Which lines of the material below contain the word "perform"? Copy each of those lines in full.

---*---

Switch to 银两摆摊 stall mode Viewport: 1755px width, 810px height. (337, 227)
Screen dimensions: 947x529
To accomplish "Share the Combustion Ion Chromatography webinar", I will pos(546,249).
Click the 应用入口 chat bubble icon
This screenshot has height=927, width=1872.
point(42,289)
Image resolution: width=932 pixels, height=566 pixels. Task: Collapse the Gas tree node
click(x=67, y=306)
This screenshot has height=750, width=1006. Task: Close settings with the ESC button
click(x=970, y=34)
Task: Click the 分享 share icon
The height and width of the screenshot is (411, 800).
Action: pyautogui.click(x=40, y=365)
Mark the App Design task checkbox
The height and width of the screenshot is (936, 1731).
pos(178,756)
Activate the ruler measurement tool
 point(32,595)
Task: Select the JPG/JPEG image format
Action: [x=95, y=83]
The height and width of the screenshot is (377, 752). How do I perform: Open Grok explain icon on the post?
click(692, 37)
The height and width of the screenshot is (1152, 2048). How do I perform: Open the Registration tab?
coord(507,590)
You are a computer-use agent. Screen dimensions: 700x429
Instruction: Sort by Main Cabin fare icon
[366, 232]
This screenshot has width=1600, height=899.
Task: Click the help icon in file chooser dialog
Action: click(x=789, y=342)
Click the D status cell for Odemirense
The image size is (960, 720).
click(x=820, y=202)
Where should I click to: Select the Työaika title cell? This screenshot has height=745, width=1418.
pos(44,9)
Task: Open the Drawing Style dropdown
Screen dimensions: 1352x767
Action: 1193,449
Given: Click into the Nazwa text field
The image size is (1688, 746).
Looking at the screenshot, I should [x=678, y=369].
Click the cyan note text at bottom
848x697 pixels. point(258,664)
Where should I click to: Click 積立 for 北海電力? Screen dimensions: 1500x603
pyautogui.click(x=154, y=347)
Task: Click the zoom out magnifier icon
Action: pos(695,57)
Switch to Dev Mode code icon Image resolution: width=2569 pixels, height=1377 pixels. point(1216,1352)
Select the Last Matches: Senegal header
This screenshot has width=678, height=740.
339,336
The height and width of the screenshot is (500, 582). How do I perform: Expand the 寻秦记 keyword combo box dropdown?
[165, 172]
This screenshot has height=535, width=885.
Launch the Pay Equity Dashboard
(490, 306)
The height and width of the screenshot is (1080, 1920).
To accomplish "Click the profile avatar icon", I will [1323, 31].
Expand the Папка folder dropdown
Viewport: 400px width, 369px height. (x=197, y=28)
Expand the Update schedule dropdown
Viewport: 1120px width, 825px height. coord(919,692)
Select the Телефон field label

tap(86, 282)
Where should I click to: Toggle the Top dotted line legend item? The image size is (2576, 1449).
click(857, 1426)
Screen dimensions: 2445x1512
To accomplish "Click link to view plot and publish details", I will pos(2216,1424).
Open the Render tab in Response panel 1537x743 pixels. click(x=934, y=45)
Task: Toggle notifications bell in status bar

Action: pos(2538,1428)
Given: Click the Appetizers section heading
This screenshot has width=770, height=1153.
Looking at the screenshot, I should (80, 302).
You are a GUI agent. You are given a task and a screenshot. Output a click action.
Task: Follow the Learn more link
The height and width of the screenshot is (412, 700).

---*---

Task solution ▸
The height and width of the screenshot is (377, 752). How do I perform: Open Grok explain icon on the post?
The height and width of the screenshot is (1152, 2048). How do I perform: Open the Registration tab?
The height and width of the screenshot is (500, 582). How do I perform: Expand the 寻秦记 keyword combo box dropdown?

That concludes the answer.